Sugar-sweetened sodas also referred to as regular or non-diet sodas mostly contain carbonated water, flavoring, and natural sweetener. In the United States (U.S.), approximately 50% of adults consume sugar-sweetened beverages (SSB), including regular sodas, on any given day (Fakhouri, Kit, & Ogden, 2012; Ogden, Kit, Carroll, & Park, 2011). According to the Gallup Poll conducted in 2012, 48% of Americans reported drinking an average of 2.6 glasses of regular sodas per day (Saad, 2012). Regular sodas are commonly regarded as beverages with poor nutrient-to-energy ratio, as they tend to be high in energy (kcal) and added sugars, but low in nutrient density (Malik, Schulze, & Hu, 2006). Though there is no general accepted definition, nutrient density is typically defined as foods or beverages that provide substantial amounts of nutrients for relatively few calories (American Dietetic Association, 2007). An increasing intake of added sugars has been found to be associated with decreasing intake of micronutrients, such as calcium, zinc, vitamin C and vitamin B12 (Joyce & Gibney, 2008; Alexy, Sichert-Hellert, & Kersting, 2002; Forshee & Storey, 2001; Bowman, 1999; Farris, Nicklas, Myers, & Berenson, 1998).

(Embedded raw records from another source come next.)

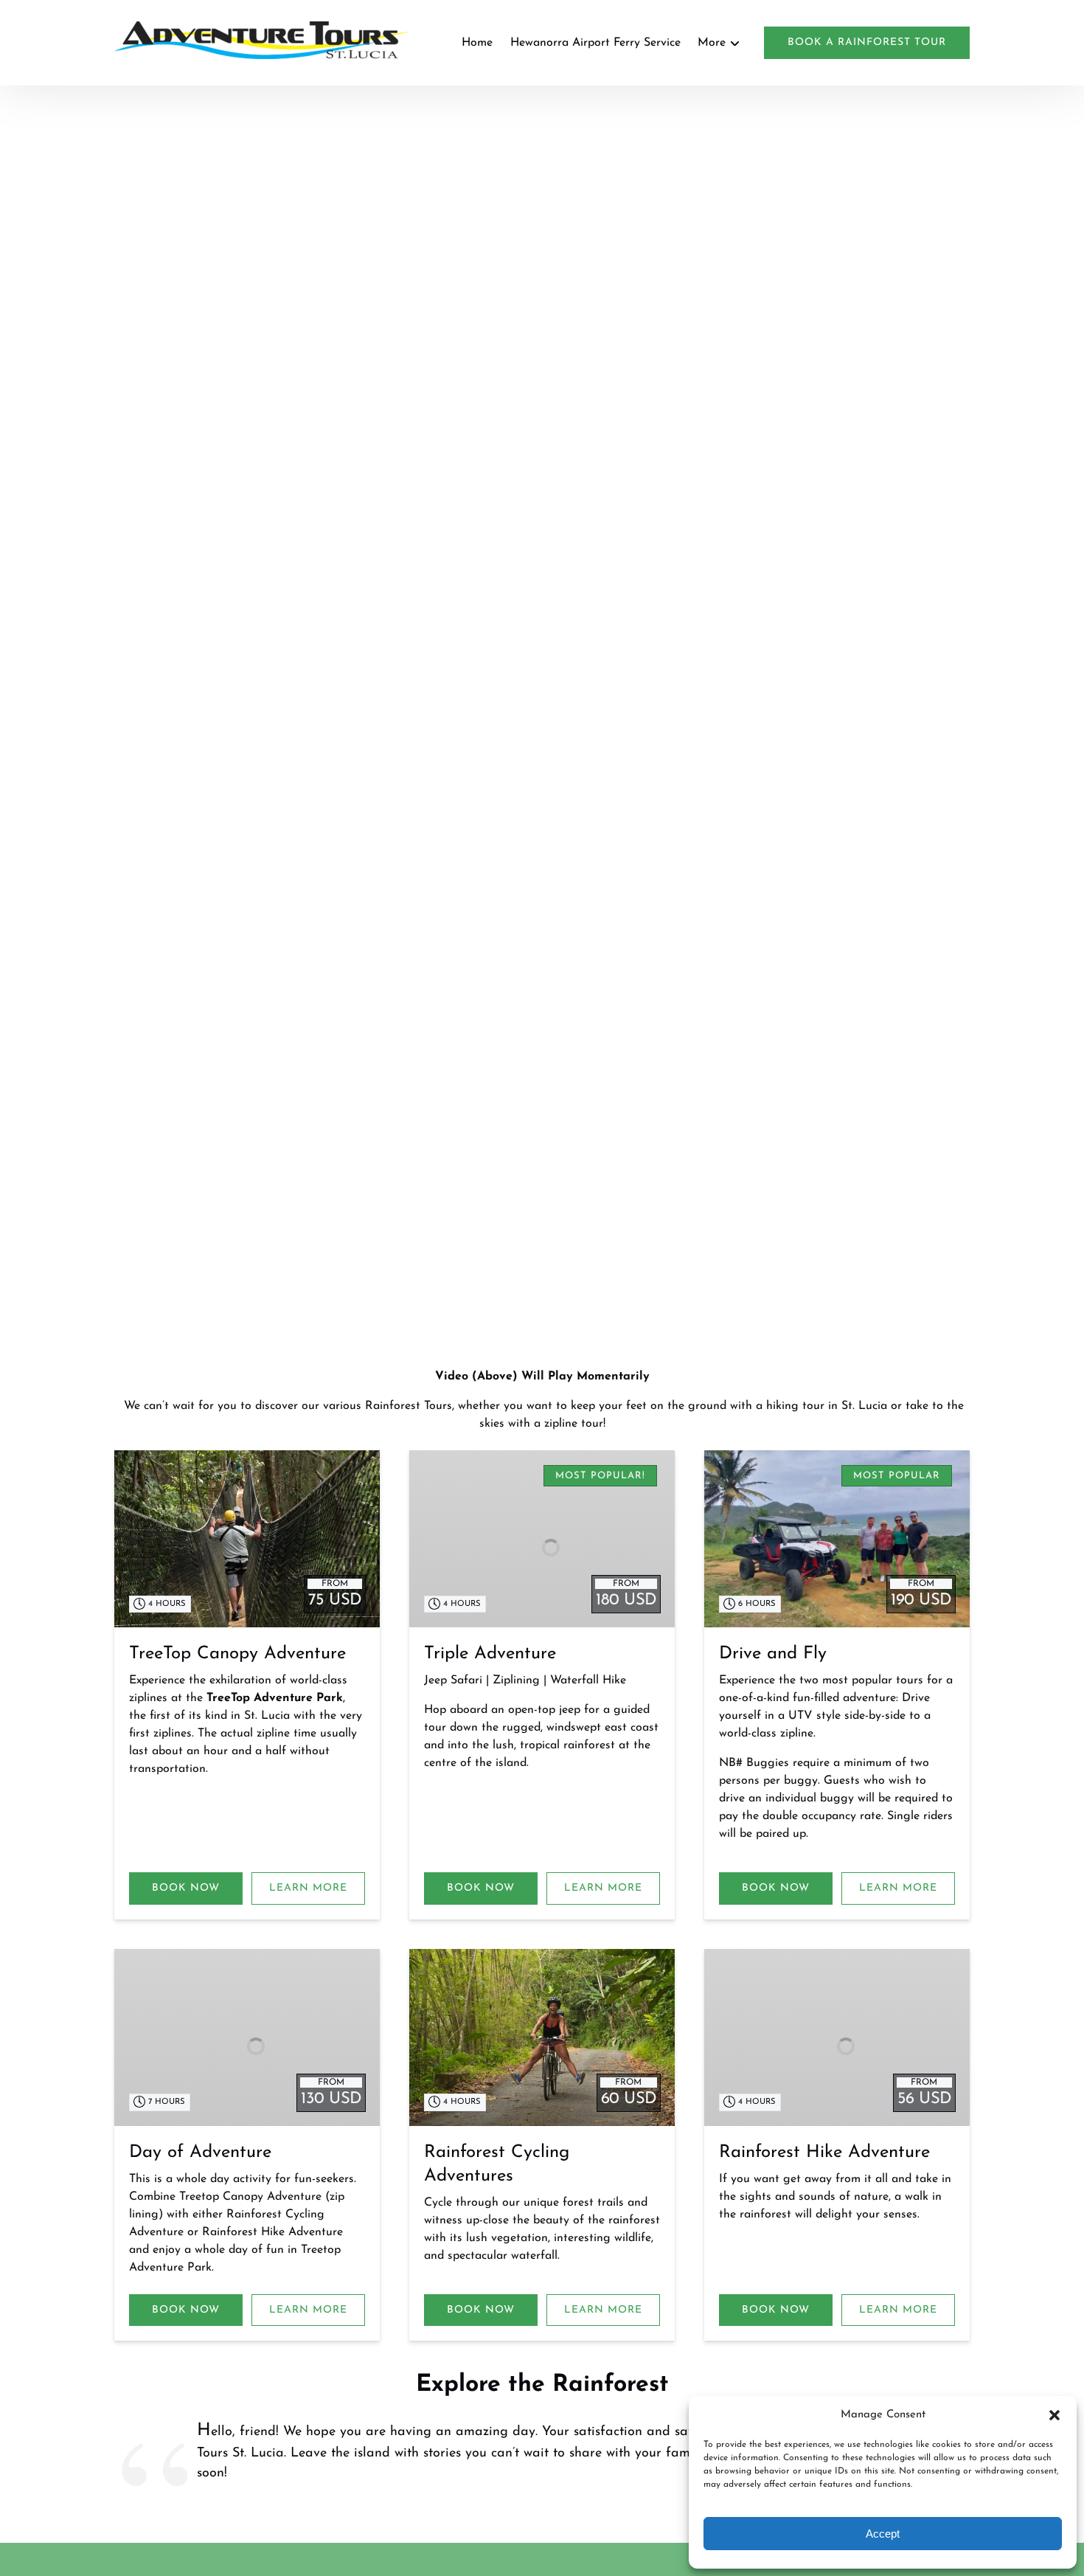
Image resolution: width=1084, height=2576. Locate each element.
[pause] (532, 1283)
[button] (1054, 2415)
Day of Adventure (200, 2152)
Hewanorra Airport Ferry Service (595, 43)
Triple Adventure (490, 1654)
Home (477, 43)
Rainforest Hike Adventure (824, 2152)
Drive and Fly (773, 1654)
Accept (883, 2533)
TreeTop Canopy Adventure (237, 1654)
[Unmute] (551, 1283)
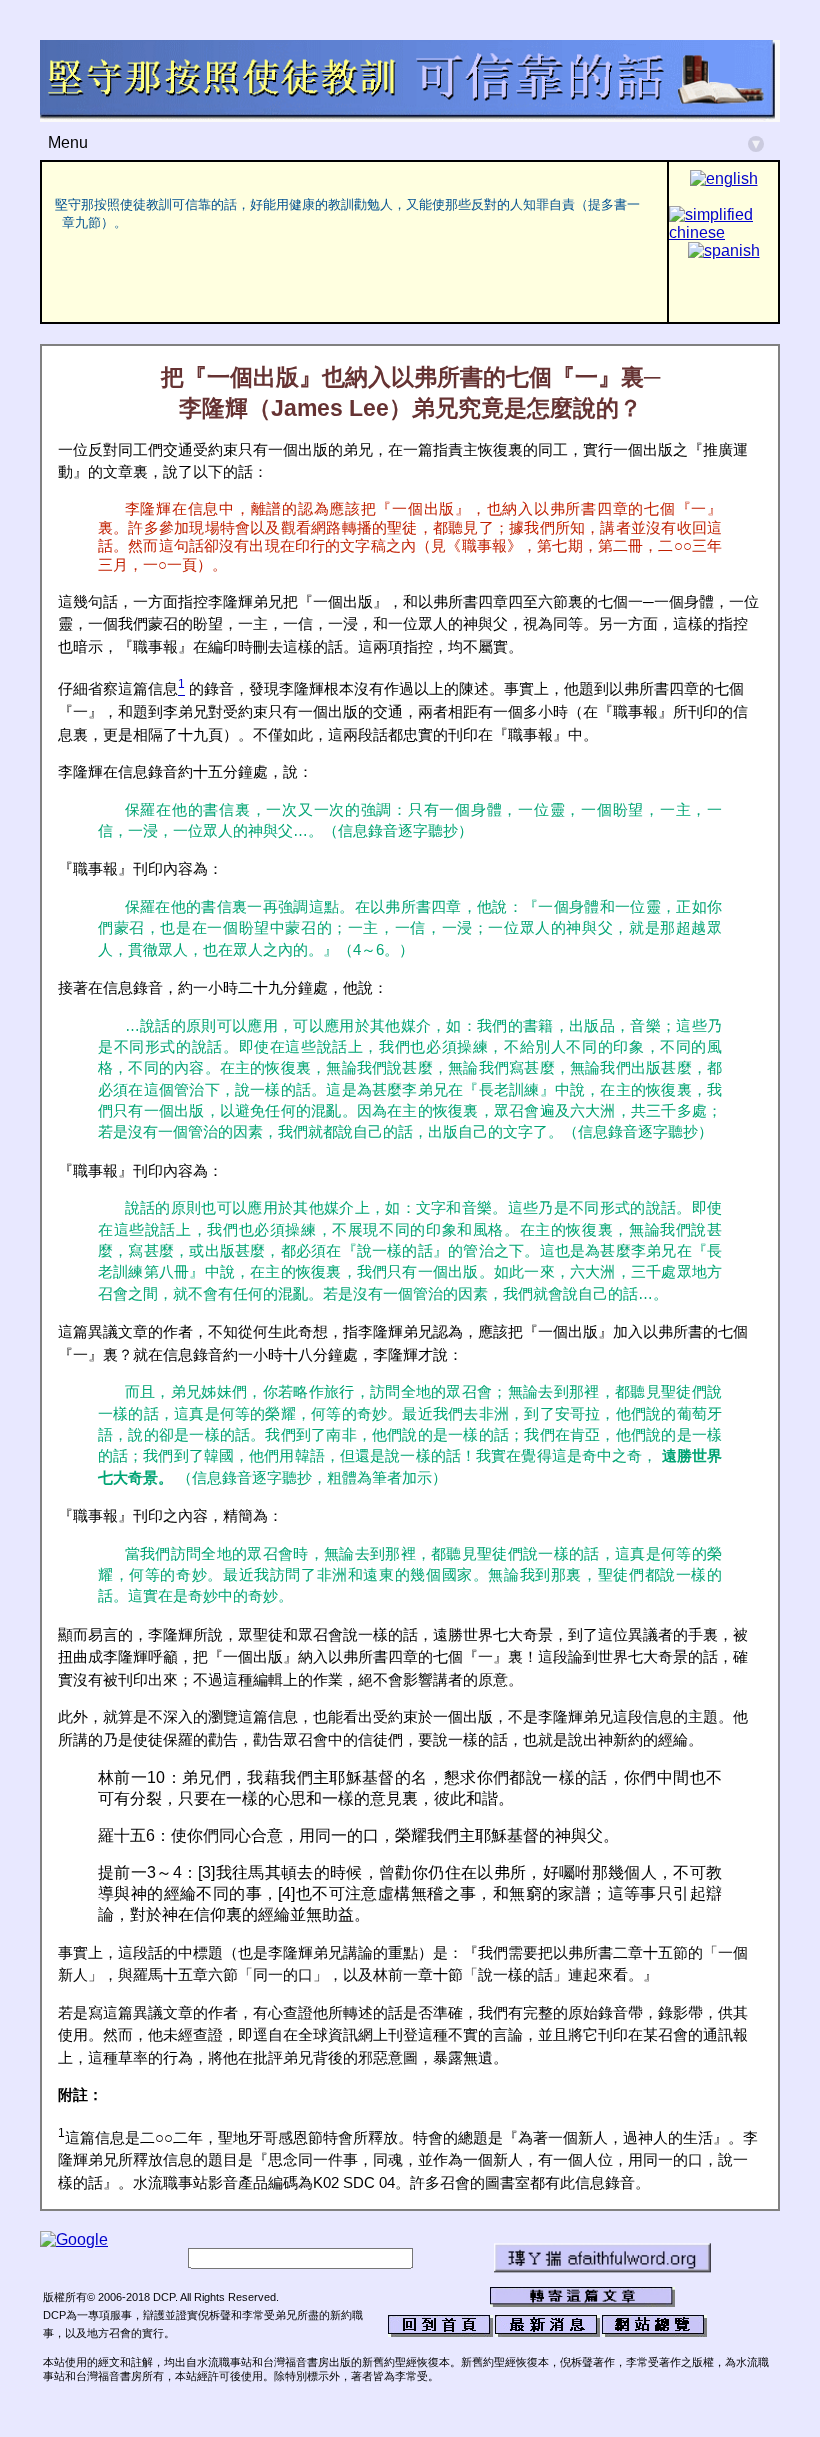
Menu (404, 143)
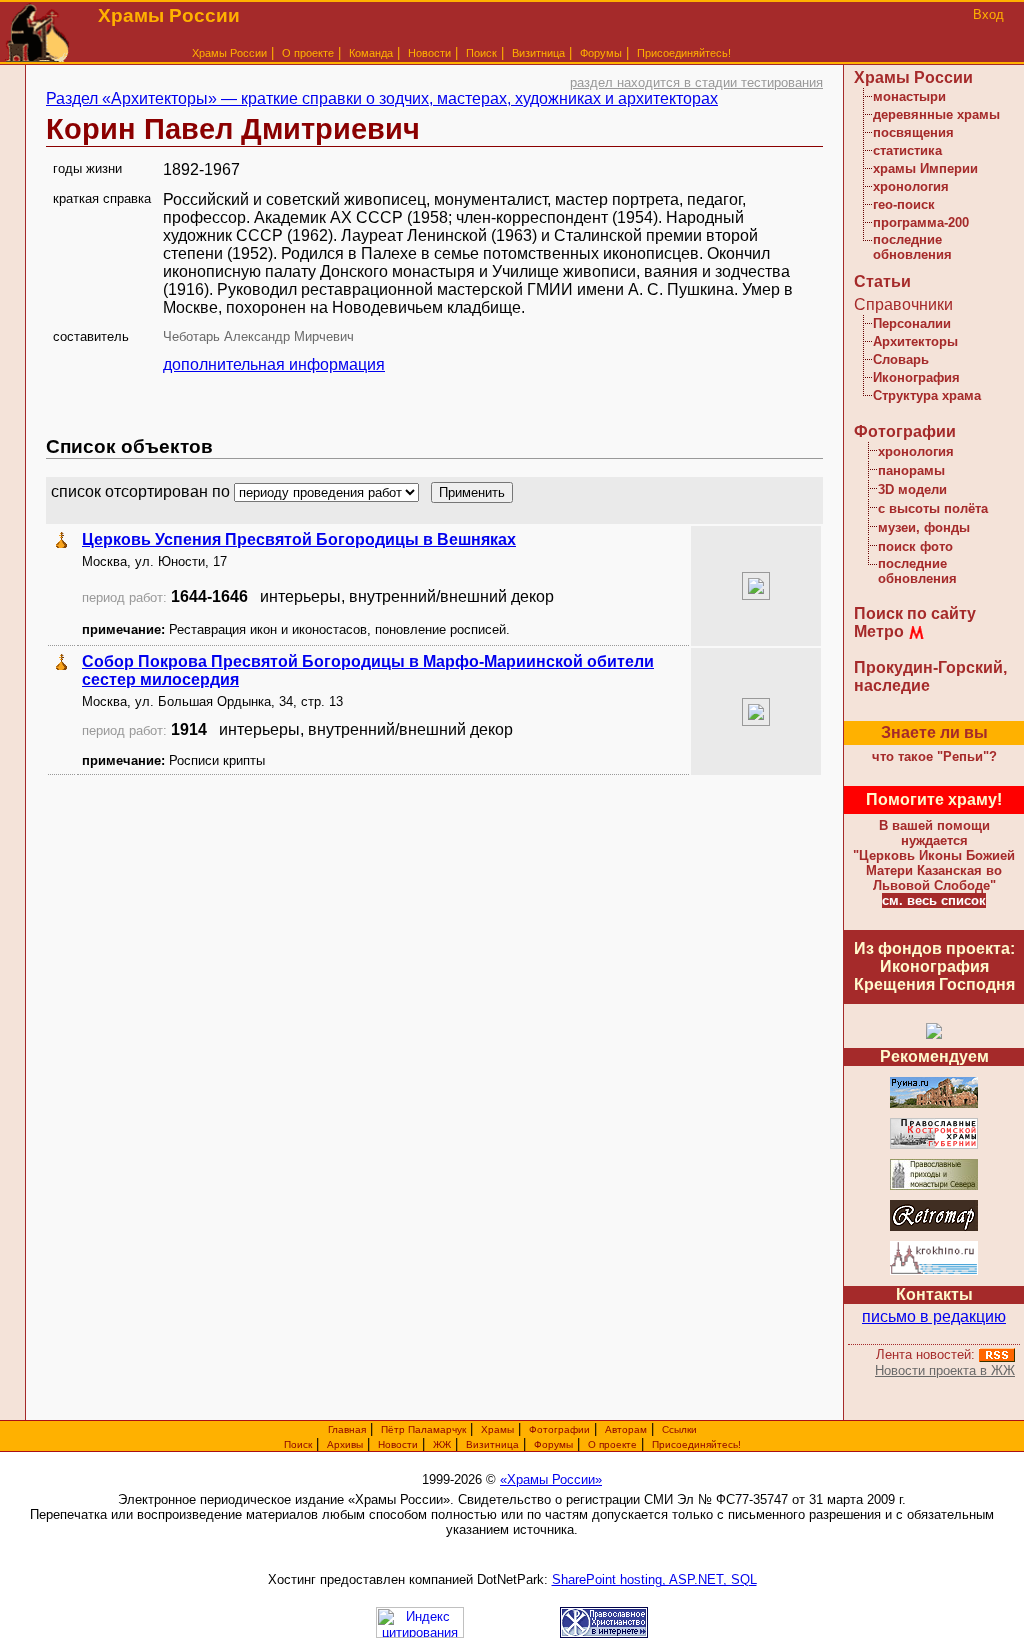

In 2012, about 20% of U.S. adults consumed energy-free, artificially sweetened beverages including diet sodas (Fakhouri et al., 2012), which has increased dramatically from about 3% in 1965 (Duffey & Popkin, 2006). Unlike regular sodas, diet sodas tend to lack energy (kcal) and added sugars. Both regular and diet sodas, however, lack many healthful nutrients. For example, they are high in phosphate and devoid of calcium, which can lead to a change in the calcium-phosphorus ratio in the diet, and ultimately to a deleterious effect on bone health/density (Malik et al., 2006; Wyshak, 2000). A systematic review and meta-analysis based on studies conducted in the U.S. (Vartanian, Schwartz, & Brownell, 2011, 2007) found that daily soda consumption can dilute calcium, riboflavin, vitamin A and B12 intakes. As a consequence, it may lead to poor diet quality and subsequent deleterious health outcomes.

The Present Study

To our knowledge, limited research studies have investigated the overall diet quality of soda drinkers in the U.S. population. Much of the research to date has been focused on SSB in general and conducted in countries outside of the U.S., such as Germany (Libuda et al. 2009) and Spain (Schröder et al., 2014). Utilizing the National Health and Nutrition Examination Survey (NHANES), a continuous nationally representative cross-sectional database of adults and children in the U.S., we examined the association between types of soda consumption [regular (sugar-sweetened) sodas, diet sodas, and non-sodas] and overall diet quality stratified by Body Mass Index (BMI). Due to the difference in beverage and food patterns, demographic/heritage factors, and a multitude of other differences, the results from one country cannot be generalized to another. The findings from the present study could contribute to the literature on understanding and deciphering the differences in overall diet quality patterns of different types of soda drinkers by BMI categories in the U.S. population, and subsequently contribute to targeted nutrition interventions for BMI sub-groups.

Methods

Study Design and Sample

What We Eat in American (WWEIA) is a continuous, nationally representative cross-sectional sample of approximately 9,000 participants per two-year release cycle for NHANES (ARS, 2016). Dietary assessment is conducted via WWEIA, which contributes to the NHANES dietary data, including food/beverage and dietary supplement intakes. Two nonconsecutive 24-hour dietary recalls were collected per participant. The Day 1 interview was conducted in-person in the Mobile Examination Center (MEC). The Day 2 interview was conducted on the telephone by appointment within 3 to 10 days following the MEC interview on a different day of the week. During the interviews, survey respondents were instructed to report the description of food and beverages they consumed, quantity, time of consumption occasion, and source of the consumed food and beverages. Given the continuous design of NHANES, it is possible to combine data from several cycles in order to increase sample size. Our study combined data from four cycles of NHANES from 2005 to 2012, which resulted in a nationally representative sample of 37,529 participants. However, consistency in the data collection methods and other methodological issues between cycles needed to be considered.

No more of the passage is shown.